=== Extracted information ===

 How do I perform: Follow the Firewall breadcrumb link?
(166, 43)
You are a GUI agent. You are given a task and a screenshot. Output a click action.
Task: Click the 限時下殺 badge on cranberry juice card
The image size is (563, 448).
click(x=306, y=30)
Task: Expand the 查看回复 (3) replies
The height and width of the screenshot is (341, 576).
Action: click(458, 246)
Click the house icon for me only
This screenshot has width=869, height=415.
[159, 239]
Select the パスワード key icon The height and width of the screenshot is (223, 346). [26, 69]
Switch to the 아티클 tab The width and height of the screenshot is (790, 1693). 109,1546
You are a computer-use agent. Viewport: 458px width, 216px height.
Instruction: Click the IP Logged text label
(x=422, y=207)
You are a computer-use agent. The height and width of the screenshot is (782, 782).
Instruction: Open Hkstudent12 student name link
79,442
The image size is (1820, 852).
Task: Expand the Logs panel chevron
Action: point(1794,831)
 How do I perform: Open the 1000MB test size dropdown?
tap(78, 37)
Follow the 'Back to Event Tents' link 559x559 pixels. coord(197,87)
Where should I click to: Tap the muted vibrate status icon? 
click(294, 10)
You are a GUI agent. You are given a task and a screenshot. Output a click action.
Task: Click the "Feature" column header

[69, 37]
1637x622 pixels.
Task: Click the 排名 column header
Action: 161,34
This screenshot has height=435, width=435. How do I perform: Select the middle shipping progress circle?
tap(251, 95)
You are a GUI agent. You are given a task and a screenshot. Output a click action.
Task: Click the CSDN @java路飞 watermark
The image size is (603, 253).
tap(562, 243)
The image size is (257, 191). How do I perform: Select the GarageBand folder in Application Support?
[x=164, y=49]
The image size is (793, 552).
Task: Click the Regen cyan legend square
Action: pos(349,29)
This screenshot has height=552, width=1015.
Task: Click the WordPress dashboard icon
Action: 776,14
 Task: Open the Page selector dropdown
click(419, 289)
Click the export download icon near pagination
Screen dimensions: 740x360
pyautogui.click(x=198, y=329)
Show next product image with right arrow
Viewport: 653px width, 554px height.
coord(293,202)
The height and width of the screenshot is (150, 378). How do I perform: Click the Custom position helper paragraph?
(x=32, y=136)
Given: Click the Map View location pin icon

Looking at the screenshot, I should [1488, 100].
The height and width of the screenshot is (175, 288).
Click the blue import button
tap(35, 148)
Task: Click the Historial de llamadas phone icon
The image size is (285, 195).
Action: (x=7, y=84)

===

▶ Problem details:
Each line of the data that includes "computer" should be copied.

▶ Solution to this exercise:
You are a computer-use agent. Viewport: 458px width, 216px height.
You are a computer-use agent. The height and width of the screenshot is (782, 782).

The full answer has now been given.